General practitioners (GPs) are uniquely placed to play an active part in detecting early signs/symptoms of ILDs. Timely consideration, investigation and referral to tertiary centres are crucial for an early confirmatory diagnosis by a multidisciplinary team and subsequent management. Careful consideration and evaluation of patients presenting with cardinal symptoms of ILDs (chronic dry cough, dyspnoea and weight loss) is paramount, especially in patients with a familial history of ILDs, smokers/ex-smokers, patients diagnosed with connective tissue/autoimmune disorders and patients who are at high risk to occupational or other exposures known to cause ILDs such as silica dust, asbestos, grain dust, bird and animal droppings, radiation therapy and chemotherapy medications.1
About one-quarter of the Australian population who attend general practices have two or more diagnosed chronic conditions, and in the IPF population we have studied, approximately 80% had one or more additional chronic diseases.16,17,20,24 As mentioned earlier, multimorbidity was one of the main negative influential factors on IPF patient outcomes, including having an effect on HRQoL, healthcare resource use and the associated costs.16,17,20 Balancing care for patients with multimorbidity can be complex, especially in siloed health systems built to deal with individual conditions.25 Continuity of care and its coordination are important pillars of the care of individuals with multimorbidity, ensuring that there is consistency between acute, specialist and community-based health services to achieve the best outcomes.25 For the ILD patient, the GP’s care coordination role is critical for: mitigating the risk of inappropriate treatment combinations or adverse events to medication interactions; establishing timely communication channels across speciality areas and other providers; and to assist patients in self-management and accessing community and disease-specific support services to improve their outcomes.
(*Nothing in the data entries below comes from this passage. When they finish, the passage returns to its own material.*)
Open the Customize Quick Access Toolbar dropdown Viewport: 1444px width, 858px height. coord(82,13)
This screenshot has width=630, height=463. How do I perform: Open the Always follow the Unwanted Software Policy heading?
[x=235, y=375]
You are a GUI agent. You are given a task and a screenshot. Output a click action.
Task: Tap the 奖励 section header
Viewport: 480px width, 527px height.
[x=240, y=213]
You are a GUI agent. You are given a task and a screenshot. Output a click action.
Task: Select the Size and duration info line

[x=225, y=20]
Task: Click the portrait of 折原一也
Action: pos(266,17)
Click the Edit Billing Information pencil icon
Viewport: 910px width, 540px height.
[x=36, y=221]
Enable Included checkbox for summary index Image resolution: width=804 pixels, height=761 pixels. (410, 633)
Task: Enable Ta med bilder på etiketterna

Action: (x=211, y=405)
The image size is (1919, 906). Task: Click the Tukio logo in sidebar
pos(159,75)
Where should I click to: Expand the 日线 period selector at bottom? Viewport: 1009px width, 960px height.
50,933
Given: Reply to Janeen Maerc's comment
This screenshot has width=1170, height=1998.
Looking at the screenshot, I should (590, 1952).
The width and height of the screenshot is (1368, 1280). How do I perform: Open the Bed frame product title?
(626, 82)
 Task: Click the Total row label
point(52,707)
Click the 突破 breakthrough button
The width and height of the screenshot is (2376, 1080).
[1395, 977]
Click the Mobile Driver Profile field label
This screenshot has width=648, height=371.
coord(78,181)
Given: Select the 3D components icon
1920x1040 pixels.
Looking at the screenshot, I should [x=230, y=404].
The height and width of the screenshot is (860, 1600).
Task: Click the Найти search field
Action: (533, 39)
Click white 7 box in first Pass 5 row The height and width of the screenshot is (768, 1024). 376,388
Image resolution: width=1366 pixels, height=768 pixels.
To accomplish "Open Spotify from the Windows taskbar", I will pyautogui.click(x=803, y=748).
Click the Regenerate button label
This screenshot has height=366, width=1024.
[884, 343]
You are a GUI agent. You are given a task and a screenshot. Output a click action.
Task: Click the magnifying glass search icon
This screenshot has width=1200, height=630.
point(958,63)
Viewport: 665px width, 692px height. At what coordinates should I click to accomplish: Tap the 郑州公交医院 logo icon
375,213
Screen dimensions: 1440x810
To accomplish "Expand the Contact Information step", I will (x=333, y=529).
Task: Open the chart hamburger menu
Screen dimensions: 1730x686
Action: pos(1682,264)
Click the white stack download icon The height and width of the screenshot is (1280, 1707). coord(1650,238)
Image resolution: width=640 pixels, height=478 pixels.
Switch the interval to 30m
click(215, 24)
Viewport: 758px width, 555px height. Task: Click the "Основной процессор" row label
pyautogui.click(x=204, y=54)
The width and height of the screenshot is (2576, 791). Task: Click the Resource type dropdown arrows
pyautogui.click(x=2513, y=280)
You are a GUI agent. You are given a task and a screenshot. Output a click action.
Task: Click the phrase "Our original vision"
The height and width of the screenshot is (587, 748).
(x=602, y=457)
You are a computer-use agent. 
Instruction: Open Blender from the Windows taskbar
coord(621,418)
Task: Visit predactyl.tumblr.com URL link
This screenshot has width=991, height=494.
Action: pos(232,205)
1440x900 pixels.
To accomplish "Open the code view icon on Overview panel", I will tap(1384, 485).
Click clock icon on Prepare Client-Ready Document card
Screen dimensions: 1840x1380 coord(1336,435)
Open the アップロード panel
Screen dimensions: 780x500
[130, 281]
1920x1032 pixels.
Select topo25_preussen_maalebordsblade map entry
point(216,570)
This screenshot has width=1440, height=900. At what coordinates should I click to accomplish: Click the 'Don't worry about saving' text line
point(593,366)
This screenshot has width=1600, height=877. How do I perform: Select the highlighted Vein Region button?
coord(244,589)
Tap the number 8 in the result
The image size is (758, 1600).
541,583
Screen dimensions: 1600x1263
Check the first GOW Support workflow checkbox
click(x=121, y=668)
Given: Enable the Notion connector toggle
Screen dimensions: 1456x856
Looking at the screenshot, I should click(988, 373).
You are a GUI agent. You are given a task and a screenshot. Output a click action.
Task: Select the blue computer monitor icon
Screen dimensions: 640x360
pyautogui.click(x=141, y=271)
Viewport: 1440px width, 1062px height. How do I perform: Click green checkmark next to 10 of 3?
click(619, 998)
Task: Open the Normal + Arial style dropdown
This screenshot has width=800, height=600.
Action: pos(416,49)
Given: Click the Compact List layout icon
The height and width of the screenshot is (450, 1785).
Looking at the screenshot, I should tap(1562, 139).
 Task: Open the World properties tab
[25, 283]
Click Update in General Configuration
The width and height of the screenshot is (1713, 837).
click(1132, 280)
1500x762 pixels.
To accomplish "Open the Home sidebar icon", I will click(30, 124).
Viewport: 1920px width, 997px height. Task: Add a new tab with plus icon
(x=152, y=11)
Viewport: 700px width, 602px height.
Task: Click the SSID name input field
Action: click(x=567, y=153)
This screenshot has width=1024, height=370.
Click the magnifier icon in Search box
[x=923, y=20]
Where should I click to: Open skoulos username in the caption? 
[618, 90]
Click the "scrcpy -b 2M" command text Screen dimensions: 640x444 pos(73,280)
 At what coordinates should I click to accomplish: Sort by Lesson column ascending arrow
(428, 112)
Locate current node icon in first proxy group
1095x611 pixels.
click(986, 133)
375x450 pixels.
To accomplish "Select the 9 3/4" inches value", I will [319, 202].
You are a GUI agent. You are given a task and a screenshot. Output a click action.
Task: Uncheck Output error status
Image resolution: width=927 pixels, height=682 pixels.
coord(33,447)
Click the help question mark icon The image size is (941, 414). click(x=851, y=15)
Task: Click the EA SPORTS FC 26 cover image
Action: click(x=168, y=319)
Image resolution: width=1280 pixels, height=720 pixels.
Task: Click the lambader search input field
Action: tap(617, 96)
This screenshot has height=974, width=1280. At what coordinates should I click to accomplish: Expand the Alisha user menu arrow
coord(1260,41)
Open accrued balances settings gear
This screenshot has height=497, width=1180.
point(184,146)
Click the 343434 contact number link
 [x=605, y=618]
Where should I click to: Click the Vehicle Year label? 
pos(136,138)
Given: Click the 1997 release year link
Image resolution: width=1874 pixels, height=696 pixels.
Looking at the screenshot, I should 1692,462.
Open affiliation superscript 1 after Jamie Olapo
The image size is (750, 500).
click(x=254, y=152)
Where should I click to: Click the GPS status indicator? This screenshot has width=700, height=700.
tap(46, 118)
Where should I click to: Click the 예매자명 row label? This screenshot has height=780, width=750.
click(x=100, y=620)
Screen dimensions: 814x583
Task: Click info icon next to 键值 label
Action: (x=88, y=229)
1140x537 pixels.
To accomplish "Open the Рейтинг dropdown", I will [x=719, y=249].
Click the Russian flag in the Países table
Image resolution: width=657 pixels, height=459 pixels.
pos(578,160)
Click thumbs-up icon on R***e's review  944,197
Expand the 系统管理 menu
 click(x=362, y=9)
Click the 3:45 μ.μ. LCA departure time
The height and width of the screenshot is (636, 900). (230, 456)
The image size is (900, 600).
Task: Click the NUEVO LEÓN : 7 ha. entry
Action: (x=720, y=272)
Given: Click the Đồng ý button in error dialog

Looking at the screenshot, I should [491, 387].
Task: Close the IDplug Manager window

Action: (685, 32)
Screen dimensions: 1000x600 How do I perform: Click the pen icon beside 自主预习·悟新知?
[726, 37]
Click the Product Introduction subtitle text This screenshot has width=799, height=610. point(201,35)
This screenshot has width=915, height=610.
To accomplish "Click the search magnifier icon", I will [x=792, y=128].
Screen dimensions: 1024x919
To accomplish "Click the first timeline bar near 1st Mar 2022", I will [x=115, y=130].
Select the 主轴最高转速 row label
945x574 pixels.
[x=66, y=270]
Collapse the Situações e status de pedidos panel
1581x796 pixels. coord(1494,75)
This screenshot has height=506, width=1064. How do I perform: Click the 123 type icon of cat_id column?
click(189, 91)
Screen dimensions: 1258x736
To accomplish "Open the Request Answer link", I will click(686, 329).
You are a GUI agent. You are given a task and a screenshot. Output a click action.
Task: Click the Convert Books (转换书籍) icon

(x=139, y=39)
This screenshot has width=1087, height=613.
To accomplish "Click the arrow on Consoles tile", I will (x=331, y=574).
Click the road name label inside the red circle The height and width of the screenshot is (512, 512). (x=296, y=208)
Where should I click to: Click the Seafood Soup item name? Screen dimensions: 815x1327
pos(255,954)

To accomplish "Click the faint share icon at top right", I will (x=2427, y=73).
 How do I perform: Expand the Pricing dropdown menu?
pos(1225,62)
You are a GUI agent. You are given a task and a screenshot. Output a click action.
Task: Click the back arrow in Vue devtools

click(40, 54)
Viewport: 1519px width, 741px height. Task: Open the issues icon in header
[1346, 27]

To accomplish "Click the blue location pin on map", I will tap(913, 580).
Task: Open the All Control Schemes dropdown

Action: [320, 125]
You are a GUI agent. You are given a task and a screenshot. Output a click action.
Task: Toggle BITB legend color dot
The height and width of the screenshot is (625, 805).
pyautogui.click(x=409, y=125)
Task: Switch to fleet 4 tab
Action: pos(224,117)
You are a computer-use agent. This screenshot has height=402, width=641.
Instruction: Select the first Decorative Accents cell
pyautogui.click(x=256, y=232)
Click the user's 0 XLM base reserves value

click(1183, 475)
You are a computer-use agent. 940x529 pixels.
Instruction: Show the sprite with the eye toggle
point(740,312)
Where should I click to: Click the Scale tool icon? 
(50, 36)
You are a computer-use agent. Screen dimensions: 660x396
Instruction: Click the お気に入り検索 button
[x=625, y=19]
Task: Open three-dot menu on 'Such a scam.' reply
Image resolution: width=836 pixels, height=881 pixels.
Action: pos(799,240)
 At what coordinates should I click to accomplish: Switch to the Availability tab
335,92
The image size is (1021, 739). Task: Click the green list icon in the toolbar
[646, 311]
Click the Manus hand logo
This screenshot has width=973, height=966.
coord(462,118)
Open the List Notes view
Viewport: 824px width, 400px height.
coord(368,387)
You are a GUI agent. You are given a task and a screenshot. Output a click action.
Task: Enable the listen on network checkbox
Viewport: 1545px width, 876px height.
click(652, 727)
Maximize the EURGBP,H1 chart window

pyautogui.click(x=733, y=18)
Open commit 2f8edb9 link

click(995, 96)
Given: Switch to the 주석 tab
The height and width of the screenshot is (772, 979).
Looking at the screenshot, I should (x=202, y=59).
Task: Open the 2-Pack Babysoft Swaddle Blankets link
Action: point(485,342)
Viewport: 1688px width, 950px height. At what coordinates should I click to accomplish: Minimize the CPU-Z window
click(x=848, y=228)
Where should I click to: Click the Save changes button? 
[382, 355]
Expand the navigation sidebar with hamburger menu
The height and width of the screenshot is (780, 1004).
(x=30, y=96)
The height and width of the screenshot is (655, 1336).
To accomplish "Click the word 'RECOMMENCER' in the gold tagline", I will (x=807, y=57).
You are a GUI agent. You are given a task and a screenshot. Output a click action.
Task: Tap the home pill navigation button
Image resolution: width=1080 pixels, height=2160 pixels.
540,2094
Finally, the GP also plays an important role in ensuring early referral during acute episodes, securing optimal outcomes and follow-up care.
In conclusion, GPs continue to play an important role in early detection, diagnosis and continuity of care, which all lead to better health as well as economic outcomes.26
Future directions
Globally and in Australia, current clinical research and clinical trials continue to investigate options to reduce the morbidity and mortality associated with ILDs, providing much needed hope for patients. Genetics, multiomics and biomarker testing have created opportunities for risk detection and precision medicine, offering patients prospects for primary/secondary prevention, earlier diagnosis, and individualised care.2 Insight into the pathogenesis of the gamut of ILDs has generated research into scope and timing of current therapies and in addition to novel therapies, which will hopefully increase the range of ILD treatment options available.2 Symptom-based management, self-management and home-based care using technology (mobile apps) are also avenues for ongoing research.2
With the promise of novel diagnostics, treatments and precision medicine comes the challenge of costs; who pays for what and access to medications. Medicare and the Pharmaceutical Benefits Scheme (PBS) provide access to otherwise unaffordable health services in Australia. Resource allocations are evidenced-based and rely on clinical, epidemiological and health economic evidence. The health economic evidence serves as an integral tool to translate clinical research outputs into a language that influences policymakers and subsequent resource allocation for health services. The CRE-PF has premised its work on integrating epidemiological and health economic evidence as a critical part of the research platform, which provides the basis for rapid access to IPF diagnostic and therapeutic outputs from clinical research. Future work will focus on clearly defining the epidemiological burden of ILDs in Australia beyond IPF, defining the health burden with a broader investigation of HRQoL across all ILDs, and assessing the economic burden associated with ILDs. This will support the economic evaluation of the clinical research outputs from the CRE-PF and reduce delays to patients getting access to new interventions through Medicare and the PBS.